If you are interested in how the treatment effect changes over time for instance, would it not be better to fit the whole dataset, but allow the treatment effect to vary?

So for instance you could do something like

import pymc as pm
import numpy as np
import pytensor.tensor as pt
import pandas as pd

data = pd.DataFrame({
    "week": ["week1", "week1", "week1", "week2", "week2"],
    "batch": list(range(5)),
    "group": ["treatment", "baseline", "baseline", "treatment", "baseline"],
    "yield_value": np.random.rand(5) * 100,
})

week_idx, weeks = pd.factorize(data["week"])
is_treatment = (data["group"] == "treatment").values

coords = {
    "week": weeks
}

with pm.Model(coords=coords) as model:
    # What is the mean over time of the baseline value
    intercept = pm.Normal("intercept", sigma=10)

    # How much does the baseline differ between weeks?
    week_effect_sd = pm.HalfNormal("week_effect_sd", sigma=3)

    # How much does each individual weeks baseline differ from the mean?
    # This uses a non-centered parametrization
    week_effect_centered = pm.ZeroSumNormal("week_effect_centered", dims="week")
    week_effect = pm.Deterministic(
        "week_effect",
        week_effect_sd * week_effect_centered,
        dims="week",
    )

    # This would be a centered parametrization. Sometimes one of those
    # samples faster and more stable, sometimes the other
    #week_effect = pm.ZeroSumNormal("week_effect", sigma=week_effect_sd, dims="week")

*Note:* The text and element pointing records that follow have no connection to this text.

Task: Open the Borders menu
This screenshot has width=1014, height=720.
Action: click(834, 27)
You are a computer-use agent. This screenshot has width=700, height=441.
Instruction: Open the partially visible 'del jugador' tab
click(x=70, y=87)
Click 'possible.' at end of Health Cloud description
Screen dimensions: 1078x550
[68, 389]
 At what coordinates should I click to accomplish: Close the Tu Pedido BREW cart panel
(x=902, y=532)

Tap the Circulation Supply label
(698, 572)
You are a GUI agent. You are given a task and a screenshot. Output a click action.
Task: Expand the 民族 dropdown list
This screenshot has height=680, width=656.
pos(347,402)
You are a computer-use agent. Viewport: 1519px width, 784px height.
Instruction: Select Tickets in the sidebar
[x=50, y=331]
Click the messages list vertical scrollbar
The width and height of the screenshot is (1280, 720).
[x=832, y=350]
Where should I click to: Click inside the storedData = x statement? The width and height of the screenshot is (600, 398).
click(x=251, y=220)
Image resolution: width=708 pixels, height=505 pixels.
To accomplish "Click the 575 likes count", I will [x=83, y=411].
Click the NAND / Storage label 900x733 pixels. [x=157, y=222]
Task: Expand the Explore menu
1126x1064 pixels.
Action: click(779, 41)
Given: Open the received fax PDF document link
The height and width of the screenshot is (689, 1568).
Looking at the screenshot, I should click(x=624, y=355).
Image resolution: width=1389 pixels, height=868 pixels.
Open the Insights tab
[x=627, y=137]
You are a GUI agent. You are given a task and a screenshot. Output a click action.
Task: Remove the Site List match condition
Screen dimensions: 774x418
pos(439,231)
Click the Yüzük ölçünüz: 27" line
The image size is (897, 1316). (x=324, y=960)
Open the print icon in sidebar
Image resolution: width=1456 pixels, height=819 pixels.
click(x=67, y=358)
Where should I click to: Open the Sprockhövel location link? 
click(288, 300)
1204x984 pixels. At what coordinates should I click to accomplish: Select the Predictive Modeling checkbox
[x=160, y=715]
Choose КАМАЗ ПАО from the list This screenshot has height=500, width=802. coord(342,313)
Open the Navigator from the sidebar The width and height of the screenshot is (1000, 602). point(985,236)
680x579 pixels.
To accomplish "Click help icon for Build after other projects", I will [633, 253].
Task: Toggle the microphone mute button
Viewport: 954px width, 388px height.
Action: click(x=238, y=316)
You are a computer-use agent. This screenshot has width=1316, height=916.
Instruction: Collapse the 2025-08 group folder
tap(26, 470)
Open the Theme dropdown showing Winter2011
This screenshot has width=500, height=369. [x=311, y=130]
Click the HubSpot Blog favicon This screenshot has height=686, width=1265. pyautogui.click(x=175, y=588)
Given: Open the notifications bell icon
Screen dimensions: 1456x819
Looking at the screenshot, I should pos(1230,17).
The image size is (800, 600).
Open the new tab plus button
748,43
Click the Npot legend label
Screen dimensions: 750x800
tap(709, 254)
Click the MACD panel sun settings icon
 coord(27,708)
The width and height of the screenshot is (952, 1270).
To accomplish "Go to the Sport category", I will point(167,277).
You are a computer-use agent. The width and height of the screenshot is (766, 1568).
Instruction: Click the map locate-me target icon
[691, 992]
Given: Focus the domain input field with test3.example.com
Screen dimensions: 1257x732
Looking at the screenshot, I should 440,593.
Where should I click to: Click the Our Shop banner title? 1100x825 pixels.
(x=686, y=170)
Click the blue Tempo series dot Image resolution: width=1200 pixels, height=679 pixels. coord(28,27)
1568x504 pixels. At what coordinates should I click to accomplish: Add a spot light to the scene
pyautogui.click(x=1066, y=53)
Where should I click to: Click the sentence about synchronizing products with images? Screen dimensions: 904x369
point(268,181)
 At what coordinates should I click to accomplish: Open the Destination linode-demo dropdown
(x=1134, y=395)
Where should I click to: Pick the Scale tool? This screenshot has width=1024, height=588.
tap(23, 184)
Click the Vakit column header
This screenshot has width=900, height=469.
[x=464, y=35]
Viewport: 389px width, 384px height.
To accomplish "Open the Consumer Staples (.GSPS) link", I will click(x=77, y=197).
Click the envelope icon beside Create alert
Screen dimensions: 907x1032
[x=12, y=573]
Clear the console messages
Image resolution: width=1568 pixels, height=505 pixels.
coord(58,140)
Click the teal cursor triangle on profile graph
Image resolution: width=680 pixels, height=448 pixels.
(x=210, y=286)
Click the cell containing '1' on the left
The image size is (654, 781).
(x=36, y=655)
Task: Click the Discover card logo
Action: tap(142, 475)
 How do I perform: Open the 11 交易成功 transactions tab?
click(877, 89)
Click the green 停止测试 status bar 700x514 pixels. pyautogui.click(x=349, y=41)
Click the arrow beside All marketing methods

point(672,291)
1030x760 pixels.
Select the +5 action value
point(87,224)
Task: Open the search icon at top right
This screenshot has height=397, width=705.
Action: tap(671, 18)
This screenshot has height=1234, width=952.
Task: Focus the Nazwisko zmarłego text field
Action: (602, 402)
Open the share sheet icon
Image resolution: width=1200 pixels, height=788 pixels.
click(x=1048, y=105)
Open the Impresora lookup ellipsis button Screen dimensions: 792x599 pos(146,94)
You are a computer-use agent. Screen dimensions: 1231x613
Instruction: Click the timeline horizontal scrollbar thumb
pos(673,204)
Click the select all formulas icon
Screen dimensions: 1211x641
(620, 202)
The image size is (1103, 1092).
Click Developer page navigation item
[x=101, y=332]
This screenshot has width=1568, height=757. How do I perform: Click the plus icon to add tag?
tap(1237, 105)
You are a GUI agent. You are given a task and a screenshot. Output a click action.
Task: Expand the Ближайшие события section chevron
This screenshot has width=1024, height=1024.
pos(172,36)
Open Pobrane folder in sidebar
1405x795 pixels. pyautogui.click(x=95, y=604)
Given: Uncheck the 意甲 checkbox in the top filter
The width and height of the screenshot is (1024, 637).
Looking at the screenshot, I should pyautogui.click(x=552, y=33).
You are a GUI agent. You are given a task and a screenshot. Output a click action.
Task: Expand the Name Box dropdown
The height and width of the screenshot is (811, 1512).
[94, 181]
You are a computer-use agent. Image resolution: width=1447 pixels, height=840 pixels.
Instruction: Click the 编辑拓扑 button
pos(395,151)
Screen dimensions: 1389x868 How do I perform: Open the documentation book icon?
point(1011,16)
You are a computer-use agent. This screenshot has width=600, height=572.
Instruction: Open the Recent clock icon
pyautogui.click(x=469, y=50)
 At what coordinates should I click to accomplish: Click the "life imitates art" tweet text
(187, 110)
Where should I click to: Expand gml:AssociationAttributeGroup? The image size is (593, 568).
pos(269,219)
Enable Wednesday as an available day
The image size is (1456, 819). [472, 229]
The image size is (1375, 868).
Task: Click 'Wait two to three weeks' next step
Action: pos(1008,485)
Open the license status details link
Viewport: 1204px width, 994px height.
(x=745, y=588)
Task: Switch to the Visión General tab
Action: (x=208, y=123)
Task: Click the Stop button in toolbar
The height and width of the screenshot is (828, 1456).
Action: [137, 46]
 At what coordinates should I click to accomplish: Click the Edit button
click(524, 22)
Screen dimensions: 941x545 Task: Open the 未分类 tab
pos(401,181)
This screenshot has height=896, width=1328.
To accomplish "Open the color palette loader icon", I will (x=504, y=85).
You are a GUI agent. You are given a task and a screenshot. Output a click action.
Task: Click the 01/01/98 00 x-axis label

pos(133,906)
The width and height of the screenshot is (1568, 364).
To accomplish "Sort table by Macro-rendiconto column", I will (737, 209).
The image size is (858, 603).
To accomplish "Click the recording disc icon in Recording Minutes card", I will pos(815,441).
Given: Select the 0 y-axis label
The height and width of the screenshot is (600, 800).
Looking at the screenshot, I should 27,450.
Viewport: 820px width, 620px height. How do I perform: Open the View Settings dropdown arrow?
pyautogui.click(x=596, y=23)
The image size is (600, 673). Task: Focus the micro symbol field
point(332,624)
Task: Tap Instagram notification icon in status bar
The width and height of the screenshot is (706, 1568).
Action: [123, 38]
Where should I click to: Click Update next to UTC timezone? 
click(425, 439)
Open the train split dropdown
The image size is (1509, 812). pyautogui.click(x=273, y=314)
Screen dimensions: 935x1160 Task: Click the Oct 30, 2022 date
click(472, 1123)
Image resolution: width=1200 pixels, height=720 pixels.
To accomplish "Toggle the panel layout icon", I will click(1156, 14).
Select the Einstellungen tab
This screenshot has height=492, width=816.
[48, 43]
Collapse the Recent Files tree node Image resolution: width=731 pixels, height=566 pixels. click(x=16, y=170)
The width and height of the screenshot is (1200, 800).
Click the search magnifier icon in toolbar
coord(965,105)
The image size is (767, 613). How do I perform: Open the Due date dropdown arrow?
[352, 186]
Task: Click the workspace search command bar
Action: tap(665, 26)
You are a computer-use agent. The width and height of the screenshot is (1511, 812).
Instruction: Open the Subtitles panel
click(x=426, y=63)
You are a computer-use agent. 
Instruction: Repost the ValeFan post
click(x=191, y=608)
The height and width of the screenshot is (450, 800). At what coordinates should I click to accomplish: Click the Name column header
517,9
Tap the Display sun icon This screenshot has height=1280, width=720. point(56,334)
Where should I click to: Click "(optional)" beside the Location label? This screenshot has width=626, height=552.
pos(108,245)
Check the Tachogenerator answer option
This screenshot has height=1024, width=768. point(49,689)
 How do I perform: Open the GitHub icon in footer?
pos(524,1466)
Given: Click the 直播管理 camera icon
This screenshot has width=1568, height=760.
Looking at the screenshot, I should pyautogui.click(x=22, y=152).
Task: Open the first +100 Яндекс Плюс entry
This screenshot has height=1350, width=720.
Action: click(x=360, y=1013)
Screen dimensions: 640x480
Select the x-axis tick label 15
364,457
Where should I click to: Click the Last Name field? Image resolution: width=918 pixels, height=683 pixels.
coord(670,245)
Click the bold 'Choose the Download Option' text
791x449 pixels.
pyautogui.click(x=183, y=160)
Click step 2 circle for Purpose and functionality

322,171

    # How much bigger is the treament value on average?
    treatment_effect = pm.Normal("treatment_effect", sigma=5)

    # How does the per-week value differ from that average?
    week_treatment_effect_sd = pm.HalfNormal("week_treatment_effect_sd", sigma=3)
    week_treatment_effect_centered = pm.ZeroSumNormal("week_treatment_effect_centered", dims="week")
    week_treatment_effect = pm.Deterministic(
        "week_treatment_effect",
        week_effect_sd * week_effect_centered,
        dims="week",
    )

    mu = (
        intercept
        + week_effect[week_idx]
        + is_treatment * treatment_effect
        + is_treatment * week_treatment_effect[week_idx]
    )

    sigma = pm.HalfNormal("sigma")
    pm.Normal("yield_value", mu=mu, sigma=sigma, observed=data["yield_value"])

If your observations are percentages, maybe you also want to change the likelihood?
Assuming the yield is always strictly between 0 and 100, you could for instance use

sigma = pm.HalfNormal("sigma")
pm.LogitNormal("yield_ratio", mu=mu, sigma=sigma, observed=data["yield_value"] / 100)
1 Like

Hello! Thank you so much for your suggestion. It took some refactoring but using nutpie to compile then sample the model worked perfectly. The runtime went from 115 seconds on average to just 18 seconds (for 11 weeks’ worth of data).

Also, to answer your question about fitting the whole dataset but allow the treatment effect to vary, right now I am running the script this way to perform some retrospective analysis on some known cases to see how effective this method is at showing roughly when the treatment was better/worse. In terms of my end goal, I don’t really care about the weekly effect of the treatment. Splitting it by week and running it iteratively with accumulation is more for experimental purposes. However, I will take your suggestions into consideration as I continue to work on this, so thank you very much for your support.